F1 Topic:2年前のシルバーストンで九死に一生を得ていたガスリー家

 F1イギリスGPが開催されているシルバーストンのパドックにピエール・ガスリーの両親がいた。ガスリー家がシルバーストンに集うのは、2年ぶりのこと。ガスリーによれば、「いつものグランプリとは違い、少し複雑な気分だ」という。

 理由は2年前の2016年、ガスリーがGP2に参戦していたときのこと。両親と一緒にシルバーストンへ向かう最中に大事故に遭い、母親が重症となったからだ。いきなり母親のバルカルさん話を聞くのは失礼かと思い、父親のジャンジャックさんに、事実確認をしようと、その件について尋ねると、ジャンジャックさんが「パスカル、こっちへ来てよ。コイツが事故の話を聞きたいんだって」と言い出し、少し慌てたが、パスカルさんは笑顔で答えてくれた。

「運転していたのはピエールのトレーナーで、助手席に夫が乗り、私とピエールは後部座席に座っていました。一般道を走っていると前方の路肩にハザードを点滅させて停車している車が1台いて、私たちはその車の横を通り過ぎようとしたとき、その車が突然、Uターンしたんです」

 ガスリーを乗せた車はUターンした車に衝突し、反対車線を横切って土手を落下。車は仰向けにひっくり返ってしまう。車の屋根がへこみ、後部座席にいたバスカルさんは背骨や肋骨、そして脚の骨を骨折。背骨は7カ所も骨折する重症だった。すぐさま病院に運ばれ、集中治療室で2週間過ごすこととなる。

 一方、同じ後部座席に座っていたガスリーも背骨に2カ所ヒビが入っていたものの、事故の直後はそれに気づかず、レースに出場。GP2で初優勝を果たした。

 なぜ、母親のパスカルさんが重傷を負ったのに、ガスリーはヒビだけで済んだのか。父親のジャンジャックさんは次のように説明した。

「本人はもちろん、ピエールも事故の直後の記憶はほとんどないんだが、事故の現場を見た救急隊によれば、発見されたときパスカルはピエールを覆いかぶさるような状態だった」という。

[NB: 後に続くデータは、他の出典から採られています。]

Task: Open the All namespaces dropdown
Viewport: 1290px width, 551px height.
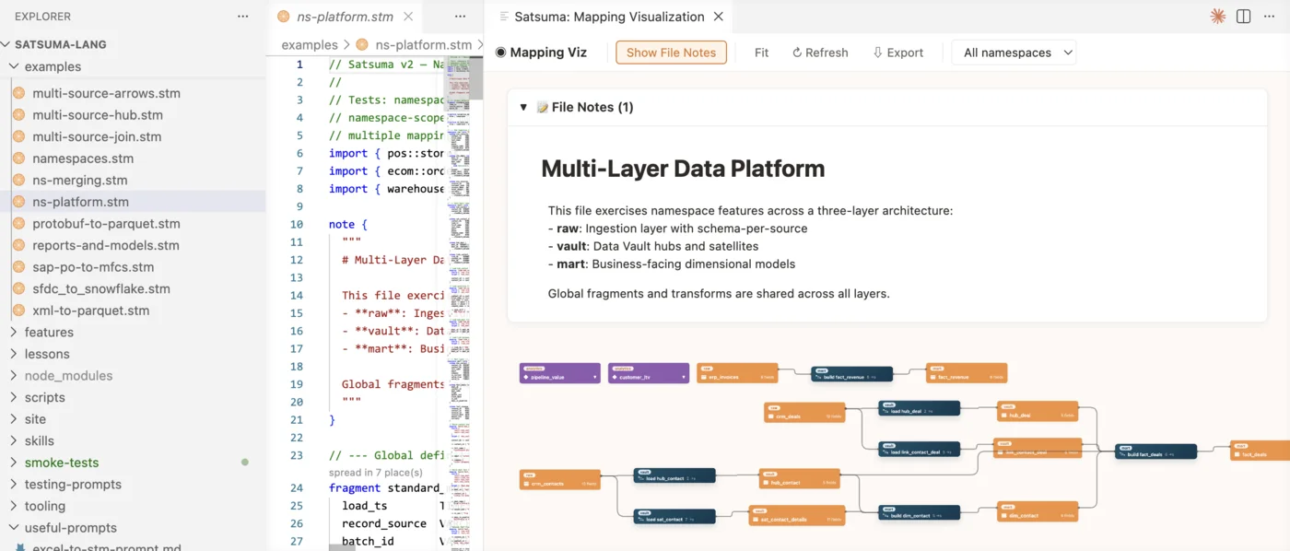Action: click(x=1013, y=53)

 へこんだ屋根の衝撃を自分の背中で吸収したパスカルさんの背骨(脊椎)は7カ所に渡って粉砕骨折。イギリスの病院での懸命な治療により、生命の危機を脱出したパスカルさんは2週間後、フランスの病院に移り、約2カ月間、入院生活を余儀なくされた。

「これを見てください」と自分の携帯を差し出すと、そこには背骨を固定するチタニウム合金が写し出されたX線写真の画像があった。パスカルさんはいまも背中の痛みを和らげるため、毎日複数の薬を服用しているが、後遺症に悩んでいるようなそぶりはいっさい見せない。それは、ガスリーに余計な心配をかけないためだ。

 今年、2年ぶりにイギリスを訪れたガスリー一家。さまざまな思いと感情が入り混じる中で、グランプリ初日を終えた。